Self-interest Does not Need to be bad
Posted in General by AWincewicz on Jun 30, 2010. 0 Comments
What I find a very inspiring source of guidelines on this subject are ideas presented by Scottish Enlightenment thinkers. Here I would especially like to mention a few thoughts of Lord Shaftesbury, who introduced the expression of a natural moral sense, later famously used by Adam Smith. In his ‘Characteristics’, while arguing against psychological egoism, he regarded the self-directed impulses (‘self-passions’ as he called them) as necessary aspects of human nature. The important thing for him was knowledge of one’s true self-interest:
“Happiness was to be pursued and in fact was always sought after; but whether found in following Nature, and giving way to common affection, or in suppressing it, and turning every passion towards private advantage, a narrow self-end or the preservation of mere life, this would be the matter in debate between us. The question would not be, who loved himself or who not, but who loved and served himself the rightest and after the truest manner”.

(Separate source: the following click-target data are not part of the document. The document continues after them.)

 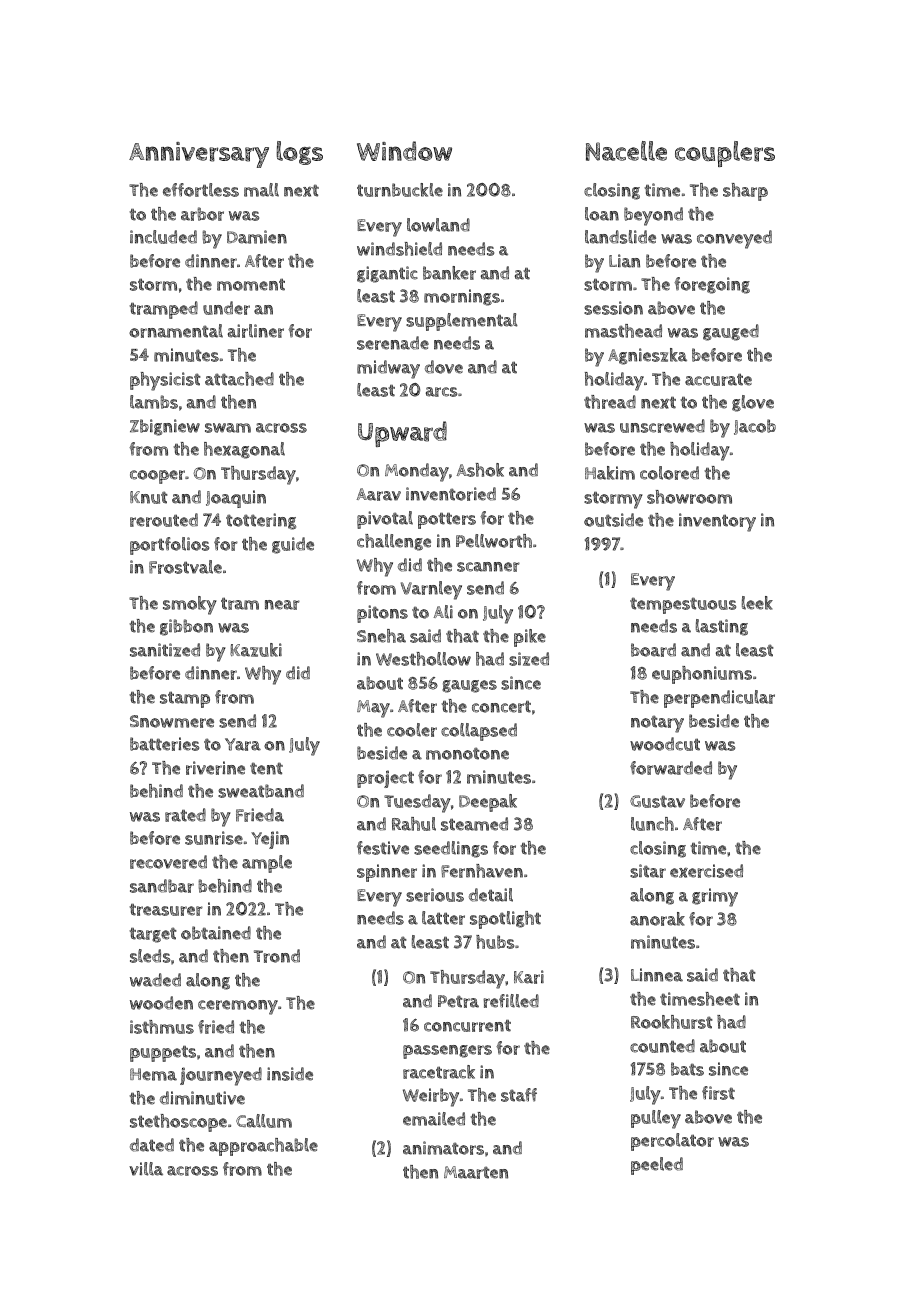 I want to click on challenge, so click(x=394, y=542).
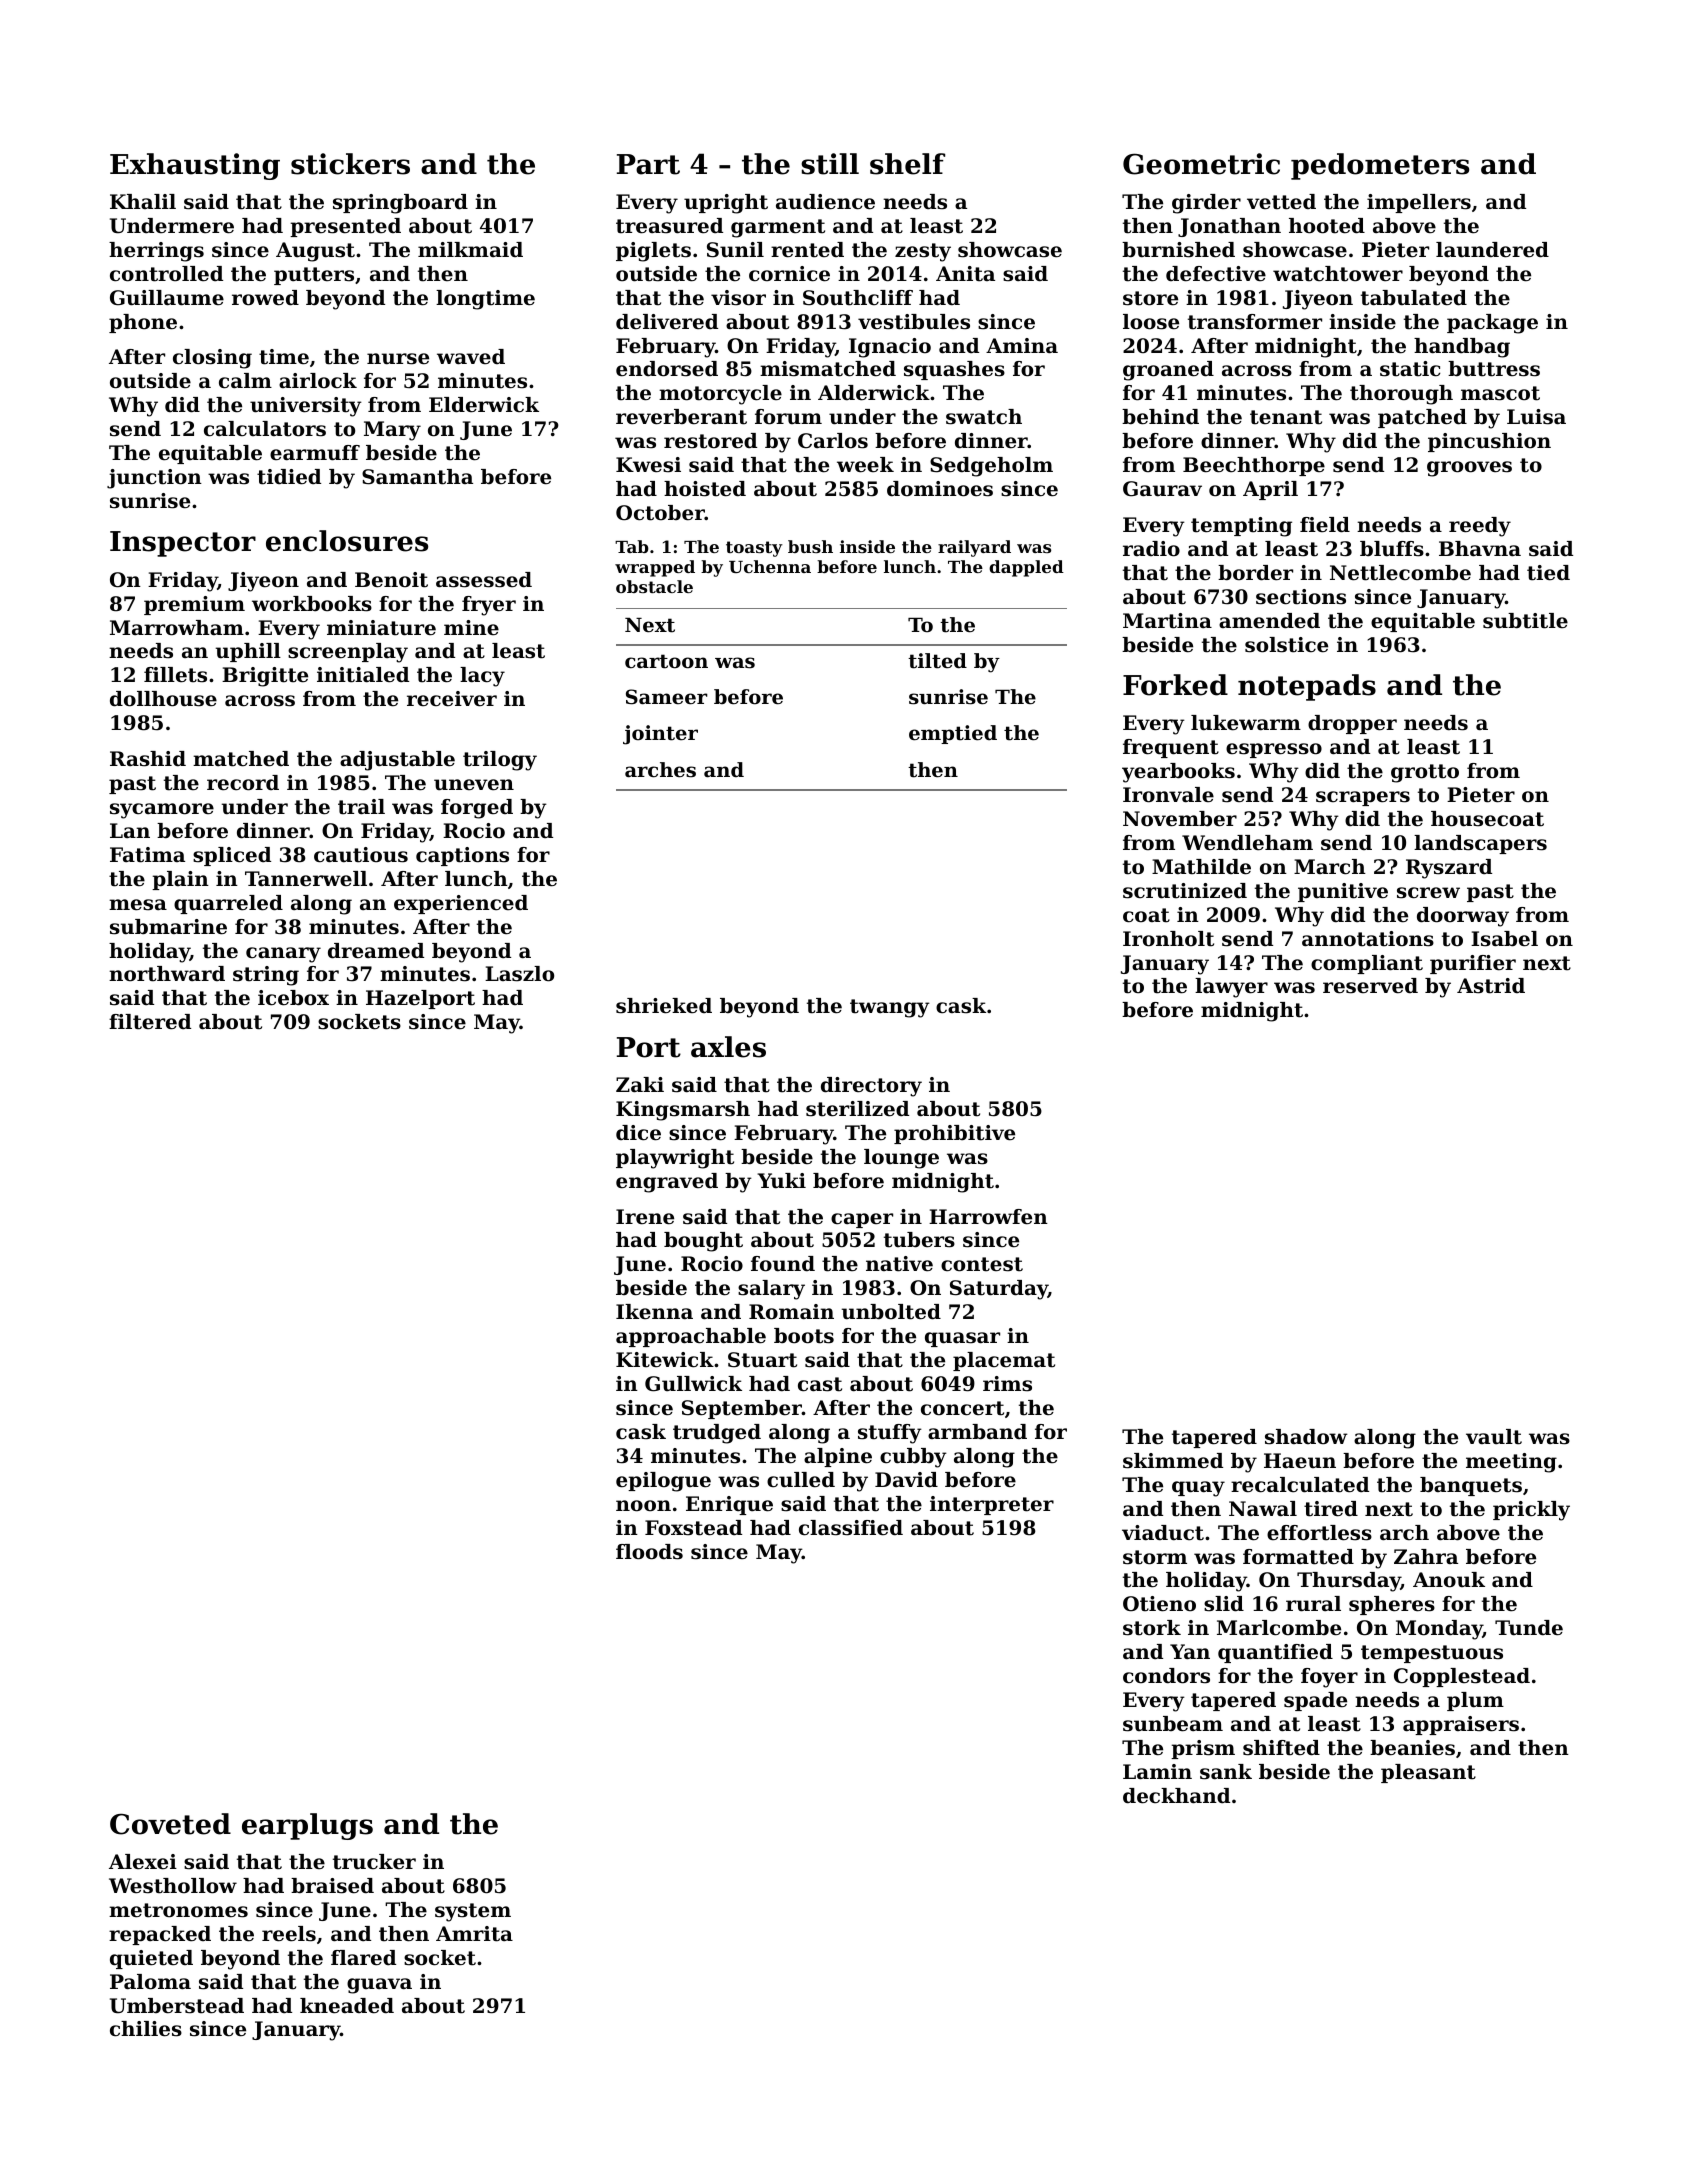 The image size is (1683, 2178). Describe the element at coordinates (146, 2029) in the page. I see `chilies` at that location.
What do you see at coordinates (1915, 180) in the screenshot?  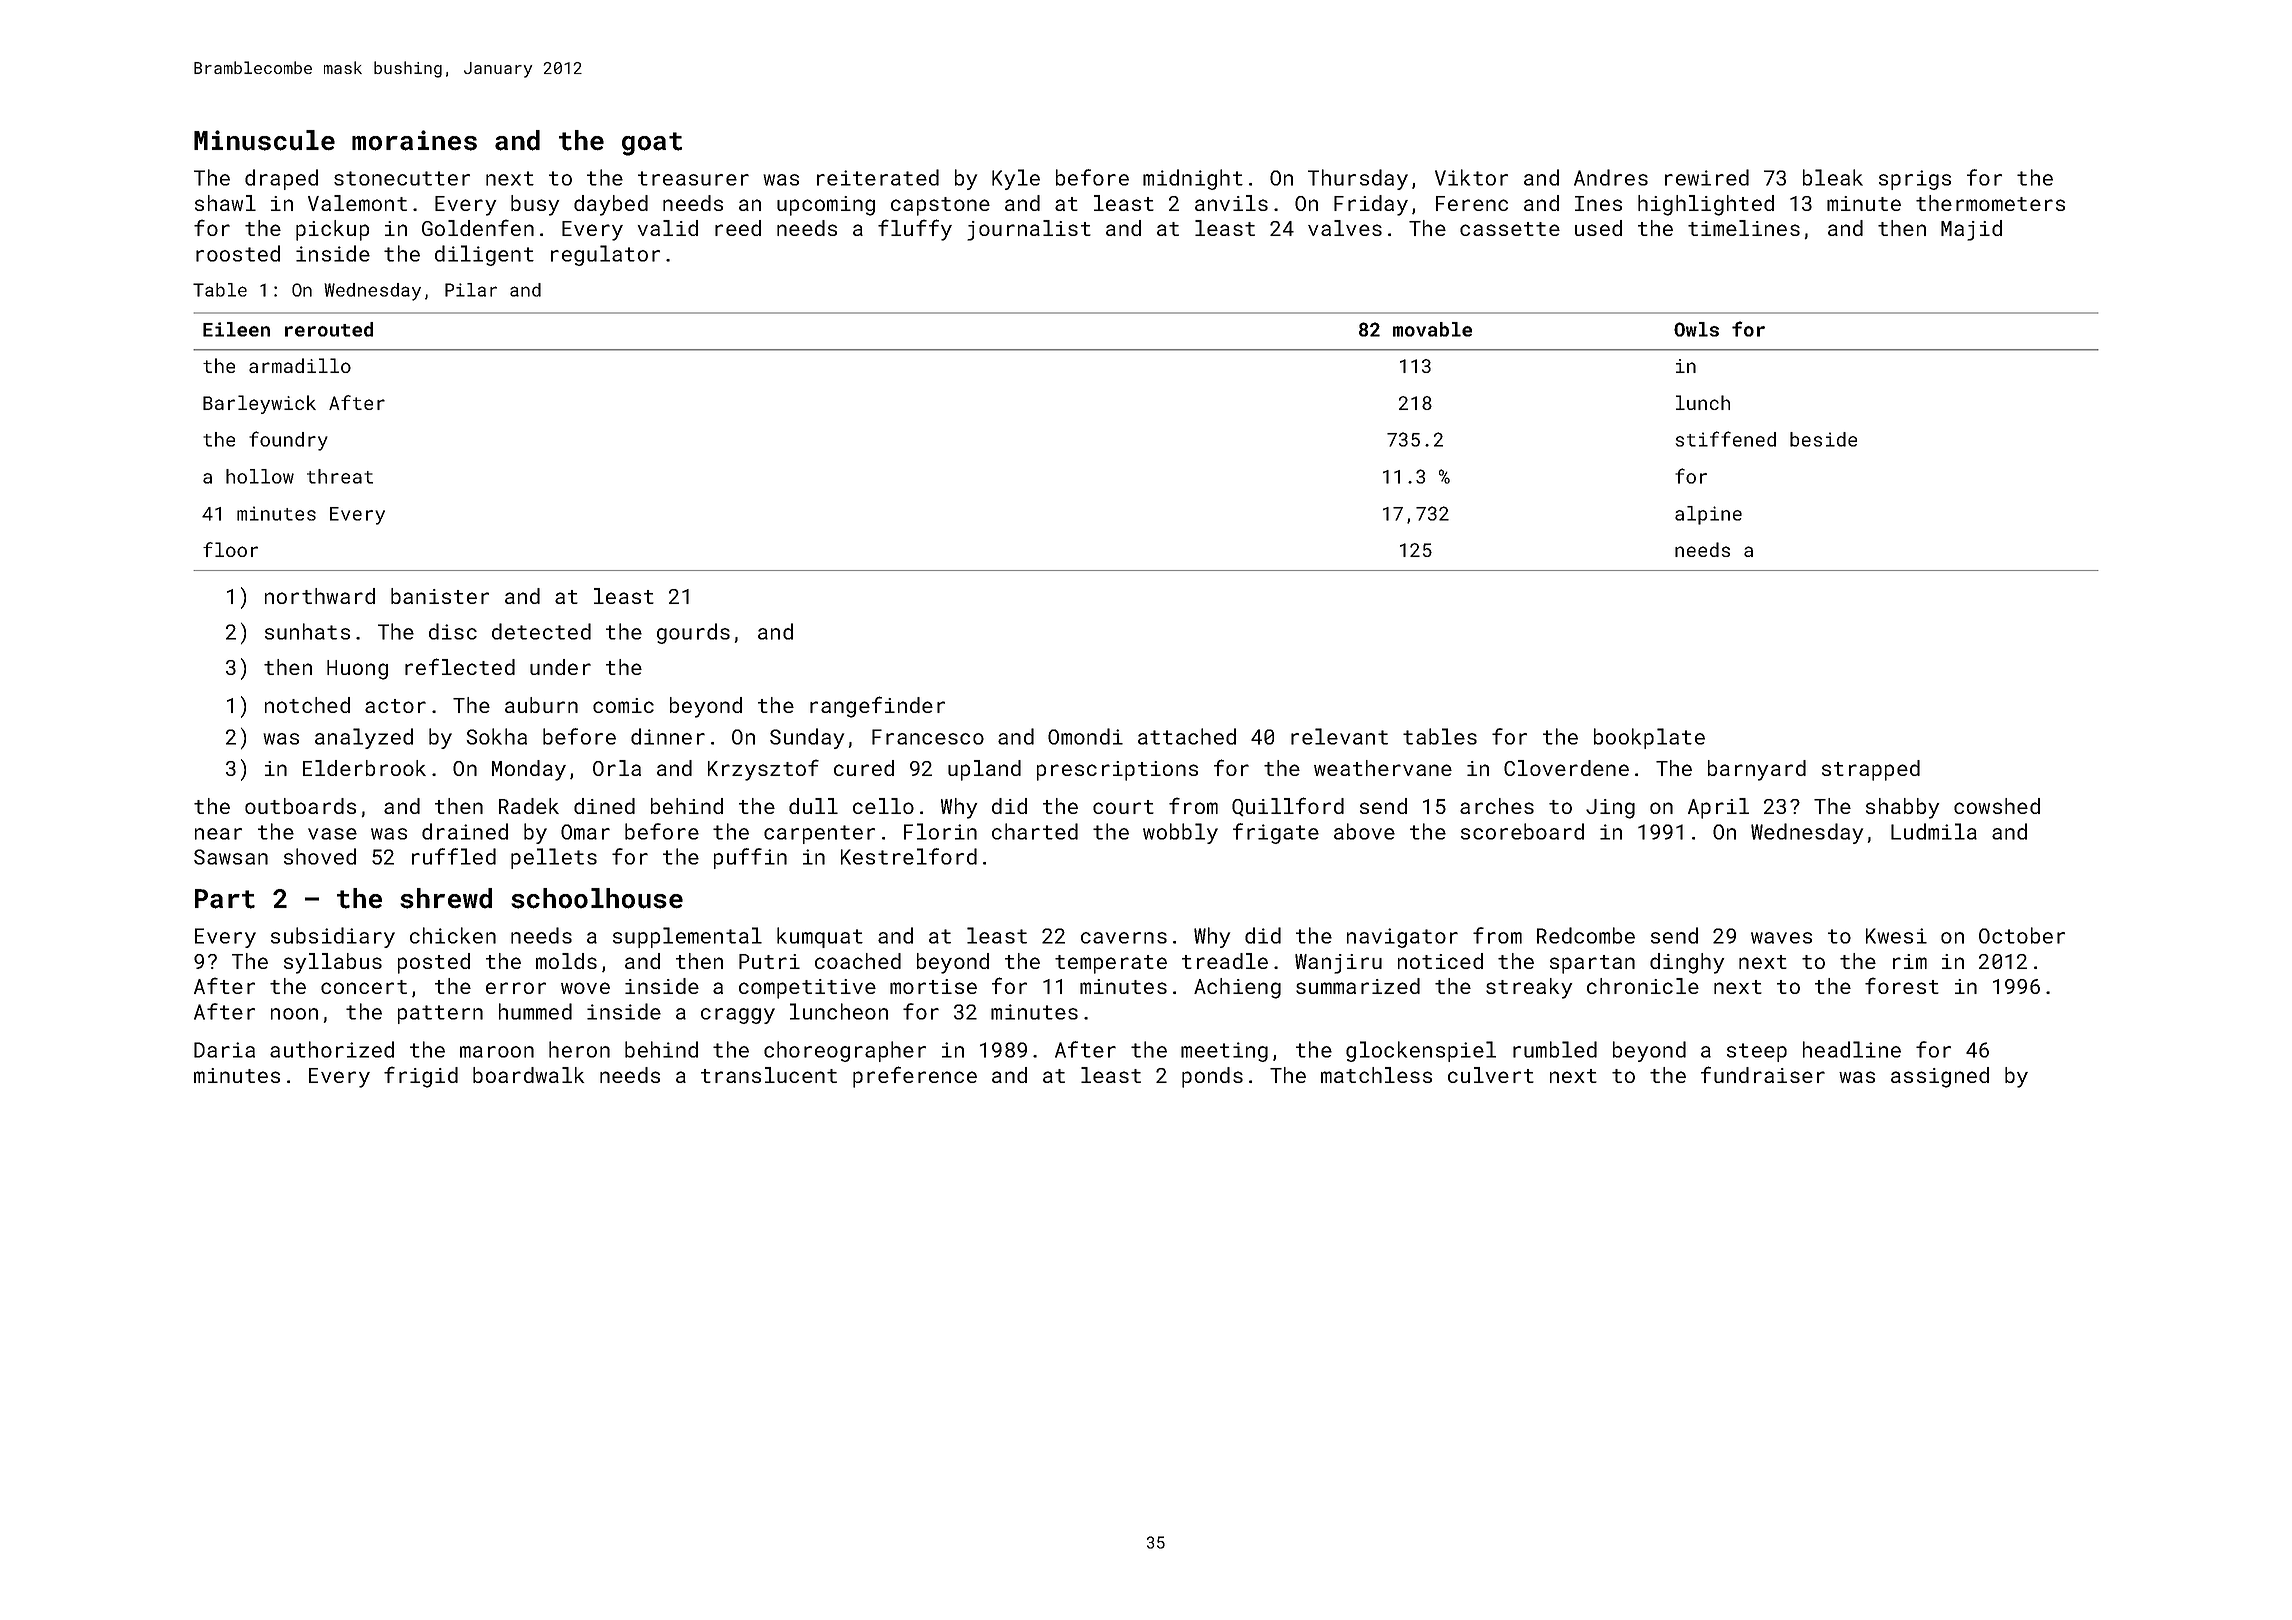 I see `sprigs` at bounding box center [1915, 180].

and the height of wisdom was ‘to be rightly selfish’ because narrowly considered self-interest provokes actions that work against a person’s real interest:
“Now these affections (self-passions), if they are moderate and within certain bounds, are neither injurious to social life nor a hindrance to virtue; but being in an extreme degree, they become cowardice, revengefulness, luxury, avarice, vanity and ambition, sloth; and as such are owned vicious and ill with respect to human society. They are ill also with respect to the private person and are to his disadvantage”.
Thus it is not greed, but rational and tempered self-interest that contributes to people’s social and economic welfare. The wise man is not necessarily someone who renounces wealth, but someone who understands its proper role in human life.